Since my last post I’ve made some progress in my quest to cut back on my Netflix and Twitter habit. I’ve read two books and have started a third. All in all, I’ve probably watched about 45 minutes of Netflix, a significant decrease in my average. I’ve even played a little PUBG, which I’m still basically terrible at.
The two books I’ve read go along with the theme of changing my Netflix habit into something more productive. The first book, “The Power of Habit, Why We Do What We Do in Life and Business” by Charles Duhigg explored what habits are and how they are formed. It talks about how habits and routines are formed and how its possible to change them. In short, the book shows that habits become powerful ingrained operating procedures that for all intents and purposes become ingrained ways of living.

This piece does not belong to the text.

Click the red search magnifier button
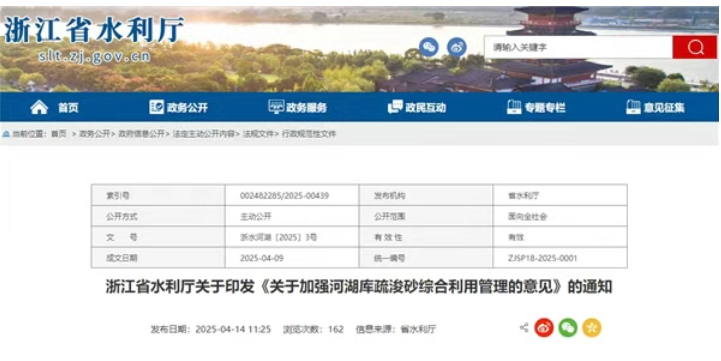Screen dimensions: 721x361 point(695,47)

Habits are something that we all have, and they aren’t easy to change. Duhigg in the book, citing studies and real life experiences, shows how personal habits, as well as habits built out of the social fabric, influence and dictate actions to a large extent. He makes the case that much of how organizations and societies function, in addition to individuals, is driven by habit and routine. It makes a lot of sense and the book is well written and interesting.

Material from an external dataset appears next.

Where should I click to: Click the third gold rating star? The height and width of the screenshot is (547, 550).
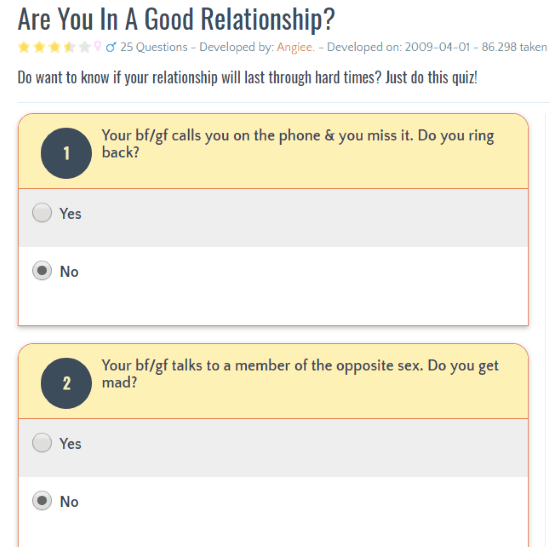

The second book that I read, called, “Willpower”, focused not on habits, but on willpower. This book focuses on the topic of self-control, what it is, and how it is a resource we all pull from. It also goes into detail about how it is depleted on a day to day basis, and how it can be replenished. It was an interesting book, and shows that while you may be able to attribute willpower to being able to do something, nobody has an infinite supply of it. It also touches on the topic of habits and routines, and shows that with the use of a little “willpower” and self-control, it is possible to change deeply ingrained habits.
While I’m probably confusing what was in one book with what was in the other, they both show that it is possible to change and offer different “tactics” for going about it. The willpower book in a roundabout way describes some tactics to help build up better exercises such as monitoring yourself, building to-do lists, and not tackling too many projects at once. Their research reports that making small changes instead of many big changes all at once is more effective in actually bringing about change.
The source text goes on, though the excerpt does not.